Chailly: «Non voglio che la Scala diventi un teatro sperimentale»

Il Generalmusikdirektor di Lipsia domani al Piermarini con la Filarmonica: largo ai giovani, ma con giudizio

Elsa Airoldi

I nomi sono pochi. La curiosità tanta. Così tutte le volte che Riccardo Chailly, il più gettonato e forse scontato nella rosa degli aspiranti direttori musicali della Scala torna dalle nostre parti, viene controllato a vista. Anche perché all'idea, attendibilmente allusa, di Daniel Baremboim, sono in pochi a crederci. Chailly è al Piermarini per un concerto. Il primo dopo nove anni. Il sinfonico fa parte di una serie di progetti. Per il teatro, dopo il recente Rigoletto, il direttore milanese ha nelle mani la prossima apertura di stagione con Aida e una Manon Lescaut per il 2007/8. Per le Celebrazioni Pucciniane (Bruno Ermolli) impegni a Lucca.

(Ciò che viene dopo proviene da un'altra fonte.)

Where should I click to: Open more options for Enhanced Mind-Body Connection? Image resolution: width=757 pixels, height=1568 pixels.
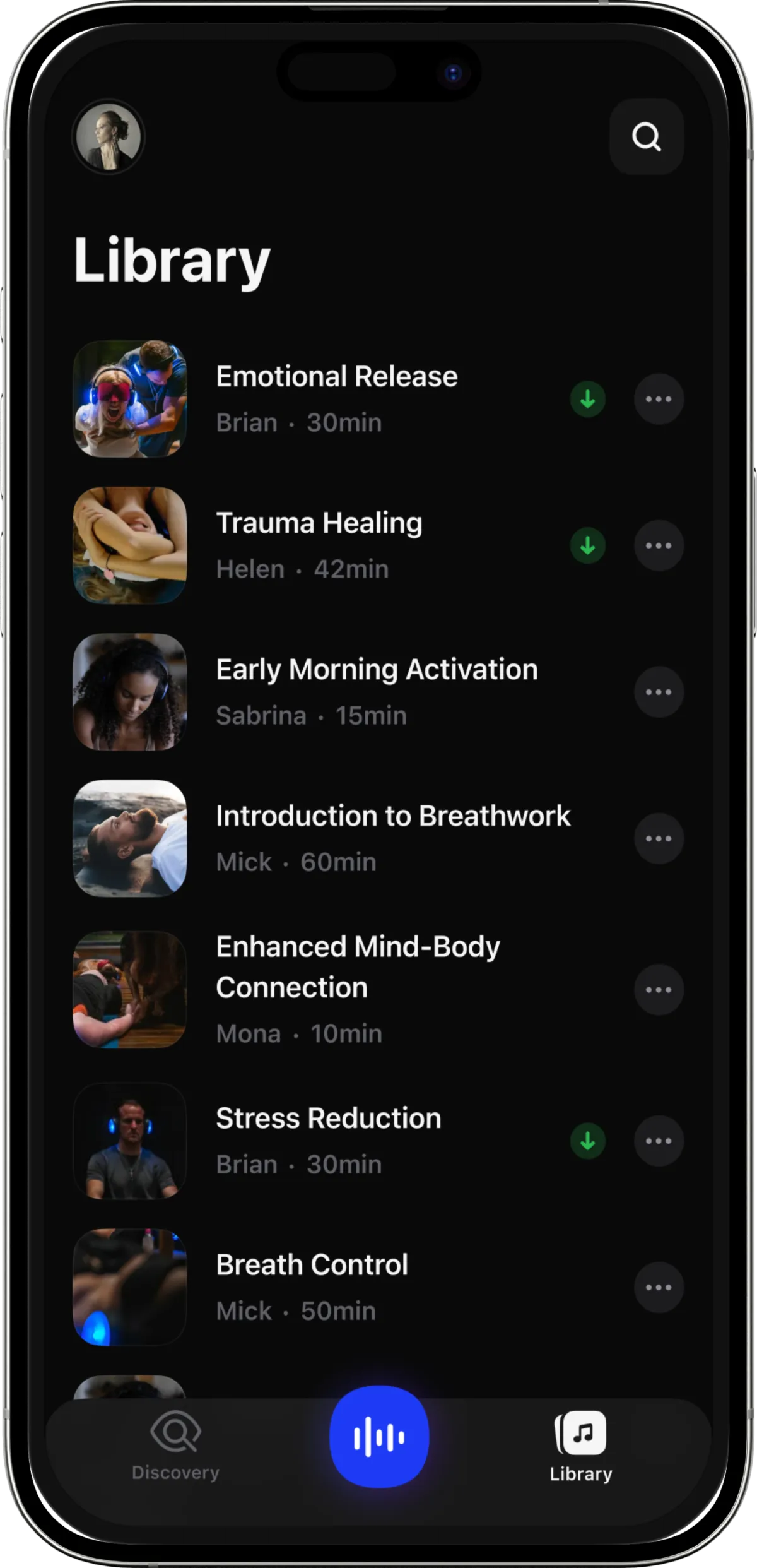(659, 990)
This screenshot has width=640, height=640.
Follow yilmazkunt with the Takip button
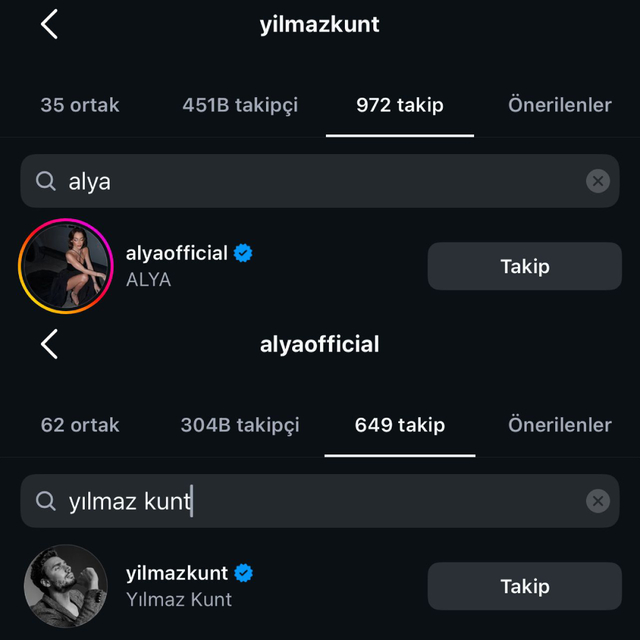pyautogui.click(x=524, y=586)
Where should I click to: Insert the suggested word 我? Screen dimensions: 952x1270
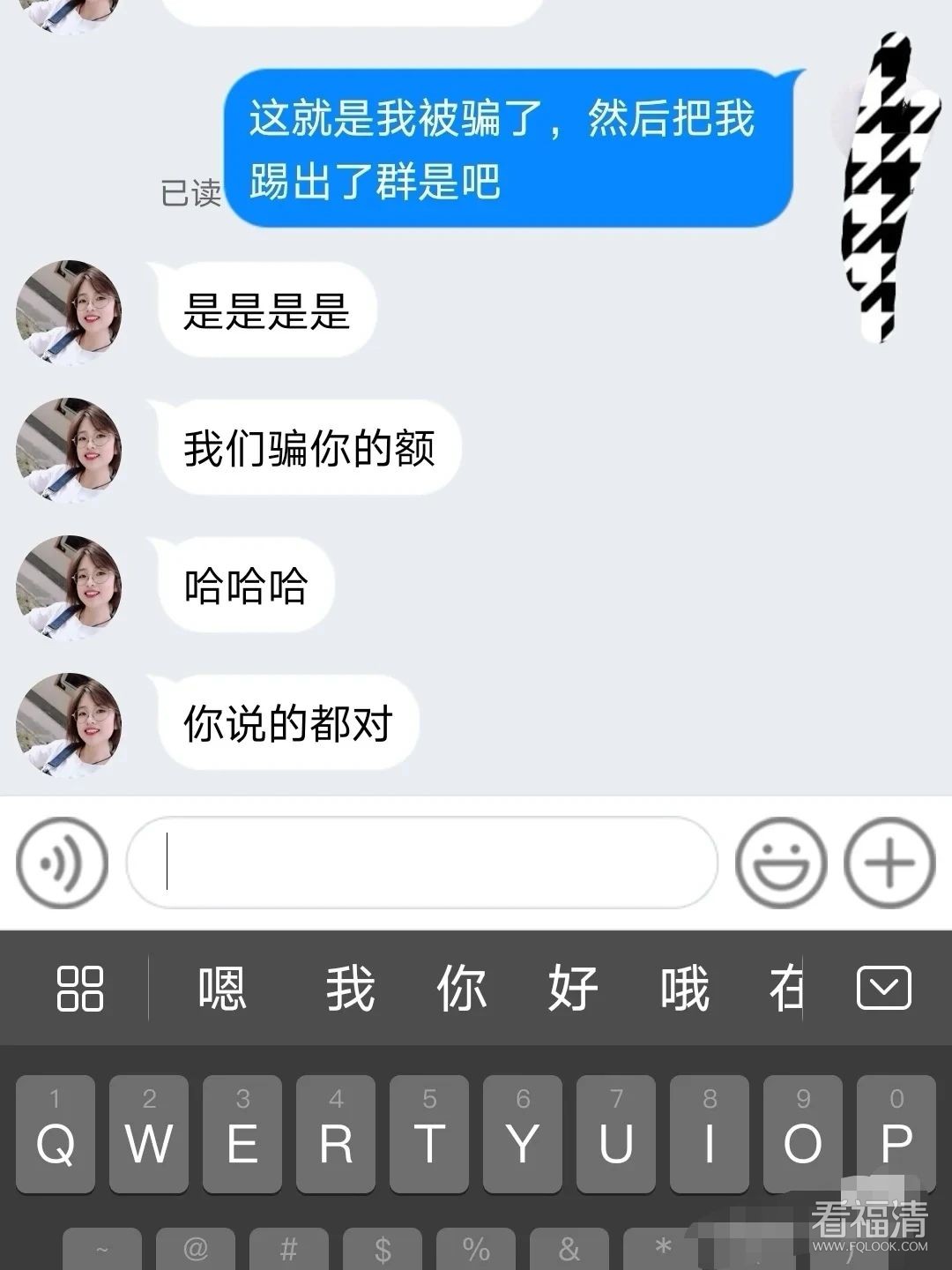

Per la Filarmonica, dopo l'appuntamento di lunedì, il Festival di Bergamo e Brescia e un tour nel Regno Unito e in Irlanda.
Intanto lui è sotto contratto a Lipsia, il cuore di un Paese che ti abbraccia con la musica. «Non ha idea della sensazione che si prova in quella piazza, avvolti dalle radici più antiche: qui il Gewandhaus, di fronte il Teatro dell'Opera, di lato la Thomaskirsche. E io sono il responsabile di tutti i settori. Inclusi i complessi da consegnare al repertorio sacro che, con ferrea e teutonica disciplina, è solidamente nella mani del Thomascantor Biller. Magari ci fossero passione e denaro per realizzare anche qui qualcosa di simile».
«Ma lei non ha la nostalgia di casa?». Alla domanda, sin troppo trasparente, non risponde. Tuttavia l'impegno con Lipsia scade il 2010. Insomma al momento giusto. Il problema Scala è un «non problema». Adesso è presto per pensare a una guida stabile dell'orchestra. Che comunque dovrà esserci. Italiana? Non necessariamente. Del resto lui stesso è stato il primo non olandese del Concergebouw di Amsterdam e il primo Generalmusikdirektor non tedesco di Lipsia. Ma la Scala ha una grande tradizione, un repertorio, una sua configurazione culturale e persino psicologica. Il responsabile dell'orchestra deve esserne partecipe.
Chailly pensa che aprire le porte ai giovani direttori sia segno di intelligenza. «Purché la Scala non diventi un teatro sperimentale». Puccini è un suo autore prediletto. Chiediamo perché lo ami tanto. «Era geniale, colto, andava ad ascoltare Schönberg e Stravinskij. Senza di lui non esisterebbe l'orchestrazione moderna». Il programma del concerto di lunedì prevede Cinque Messaggi per la regina di Saba di Henze, estrapolazione d'autore dall'opera Upupa (Salisburgo 2003). Una prima italiana. Henze, amico di Chailly sin dai tempi del Cantiere di Montepulciano, festeggia gli ottanta. Seguono il II Concerto per piano e orchestra di Rachmaninov, che mancava da vent'anni, e il Sacre di Stravinskij. Il Rach due( quello di Shine era il III) è la colonna sonora di due film, Breve Incontro e Quando la moglie è in vacanza.
«Che ne pensa di queste contaminazioni?». «Sono lecite se funzionali e alla pari». E cita l'Adagietto della V di Mahler adottato da Visconti in Morte a Venezia. E anche quel Šostakovic diretto da lui che Kubrick gli chiese per aprire e chiudere Eyes Wide Shut (dal Girotondo di Schnitzler), il suo ultimo film. «In Šostakovic significava la morte di un mondo, in Kubrick la fine di un erotismo».

Lang Lang, il caso '99 del Ravinia Festival, solista in Rachmaninov, è il pretesto per alcune considerazioni sugli artisti orientali: «Hanno dimostrato di essere perfettamente compatibili con le nostre arti. La Cina, il Paese in maggior evoluzione, ci riserverà ancora molte sorprese anche nel campo della musica».